Before ABC aired the extremely expensive pilot of a new show called "Lost" in September 2004, a lot of people were skeptical. But the ratings were really big. ABC had found one of its three shows that year that would start off its resurrection, they had tapped into an audience teeming with tough-to-reach young males, and they wanted more. And boy, have they tried.

There have been a lot of articles written about the failures of other shows created in the Lost vein. There were the Lost lead-outs, like Invasion, The Nine, and Life on Mars. People blamed the fact that "everybody goes on the Internet to discuss Lost after it's over." But it's not like the lead-outs that tried to go in a highly different direction (Eyes, The Evidence, The Unusuals) fared any better.

This year, ABC's churned out two more such shows from the Lost factory in Flashforward and V. They're both still on the air, so it's too early to call their fates either way, but I think they're both headed for the trash heap pretty quickly in TV terms. Flashforward is pulling mid-2 demos, while V has taken substantial drops in weeks 2 and 3. They may give a second season to one of the two as some sort of face-saving measure, but I don't see a sustained run as a big hit in the cards for either. ABC deserves some credit for not attaching these shows to Lost in a programming sense, for trying to create new audiences from scratch, the way they so successfully did in 2004. But in watching the shows, and in watching the promos for the shows, the Lost attachment is still clearly there.

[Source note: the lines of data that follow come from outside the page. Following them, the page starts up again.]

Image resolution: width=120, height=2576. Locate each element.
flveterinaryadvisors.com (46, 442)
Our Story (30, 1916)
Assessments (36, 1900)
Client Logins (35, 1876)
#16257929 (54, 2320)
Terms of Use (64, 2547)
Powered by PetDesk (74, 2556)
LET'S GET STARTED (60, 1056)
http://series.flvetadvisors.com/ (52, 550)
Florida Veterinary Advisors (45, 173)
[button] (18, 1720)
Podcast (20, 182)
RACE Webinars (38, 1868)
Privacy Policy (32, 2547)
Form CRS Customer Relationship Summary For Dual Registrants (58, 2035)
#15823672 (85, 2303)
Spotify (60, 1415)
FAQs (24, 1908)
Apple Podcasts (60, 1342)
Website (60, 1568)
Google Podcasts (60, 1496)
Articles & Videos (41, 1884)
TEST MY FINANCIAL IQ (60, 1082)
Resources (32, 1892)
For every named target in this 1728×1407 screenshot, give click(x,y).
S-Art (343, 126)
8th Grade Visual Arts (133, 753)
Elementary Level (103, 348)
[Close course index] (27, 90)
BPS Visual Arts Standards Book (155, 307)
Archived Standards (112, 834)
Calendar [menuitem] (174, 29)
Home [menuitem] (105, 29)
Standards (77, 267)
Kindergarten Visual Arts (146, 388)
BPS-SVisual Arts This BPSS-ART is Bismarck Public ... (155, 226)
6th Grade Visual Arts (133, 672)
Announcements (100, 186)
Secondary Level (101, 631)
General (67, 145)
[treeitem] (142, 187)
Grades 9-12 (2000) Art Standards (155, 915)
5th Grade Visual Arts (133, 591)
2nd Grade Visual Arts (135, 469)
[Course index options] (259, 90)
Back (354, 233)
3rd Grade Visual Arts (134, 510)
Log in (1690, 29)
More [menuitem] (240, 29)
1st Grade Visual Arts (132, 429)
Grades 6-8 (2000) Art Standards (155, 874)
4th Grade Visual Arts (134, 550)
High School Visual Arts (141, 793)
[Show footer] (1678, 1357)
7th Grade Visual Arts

First, it's the concept behind these shows, and this thread has run throughout the five years since Lost. Flashforward and V are what I like to call "aftermath shows." The pilot contains a big-ass incident and the series that follows it is about the aftermath of said incident. A plane crashes. The entire world blacks out for two minutes and sixteen seconds. They arriVe. That can be said of plenty of other Lost clones in recent years. Invasion began with an alien invasion. The Nine began with the end of a bank robbery. CBS' Jericho began with a mushroom cloud. It's become a formula for manufacturing genre television, and it's not necessarily the best formula. Plenty of people have held up The Nine as the banner show for "great pilot, but nothing interesting happened afterwards," but it's a problem inherent in this kind of show. How do you top the arrival of aliens or a worldwide apocalypse? Compared to most of this stuff, Lost's measly plane crash is small potatoes. That was something from which to build, not from which you have no choice but to downshift.

Second, the more blatant Lost connections. Flashforward isn't exactly named after an important term in the Lost mythology (the novel on which the series is based came out in 1999), but it may as well be. FF brought in an iconic Lost actor in a rather transparent attempt to get that audience interested. V, meanwhile, casts an iconic Lost actor in the lead role, and her friend and confidant (and maybe more?!) has the exact same name, Jack. (OK, maybe that wasn't really an attempt to evoke Lost, but it sure did for me when I heard Elizabeth Mitchell call Joel Gretsch "Jack" last night)

Does this stuff really work? Is the Lost audience so fanboyish that they will simply follow the actors that they know to their new shows and keep watching them over and over again? I like to think that Lost fans (hell, any fans) are a little more sophisticated than that, and it seems to be playing out that way. The number of Hollywood actors capable of "opening a movie" on their name alone is quite small at any given time, and on the TV front, it's probably also that way. But even if these concepts and these actors can open (and FF and V both premiered solidly), TV isn't just about opening. You've got to sustain, over a much longer period of time.

Personally, I think the Lost connections have actually backfired. It's not a connection that people who aren't big fans of Lost can make. But I am, so here goes. The Lost fanbase doesn't watch Lost for Dominic Monaghan, or Elizabeth Mitchell, or because it has time travel or because of what the show is "about." They watch because the show is a satisfying TV experience. In my opinion, it's one of the best TV dramas of the decade. So if you're saying in less-than-subtle terms that "this is the next Lost!" then that carries with it a certain expectation. I've enjoyed some of these shows a lot; I consider Invasion one of the more underrated shows of the decade, and I'm still liking V. But none of them are Lost, and none of them have met that inherent expectation.

So what does ABC need to do if they want to be in the genre business? They need to forget about Lost. That individual show has been a really successful hour for its network, but it's also taken over their development. Think a little more broadly. How about a less serialized SF show, maybe something along the lines of Fringe or The X-Files or Warehouse 13? Maybe the demo isn't there for this, but how about a Star Trek or Stargate type of space opera? (A less half-assed one than Defying Gravity, which was a co-production and too obsessed with mirroring Grey's Anatomy as well.) Don't base your promotions around your Lost alums. Truly start from scratch. My list of suggestions isn't great, but I think if they really want the young male audience they've loved having with Lost, they have to try something else. Maybe there will be some more failures, but they can't be but so much worse. Because "big incident, then nothing that interesting ever happens again" is a formula that is wearing out its welcome.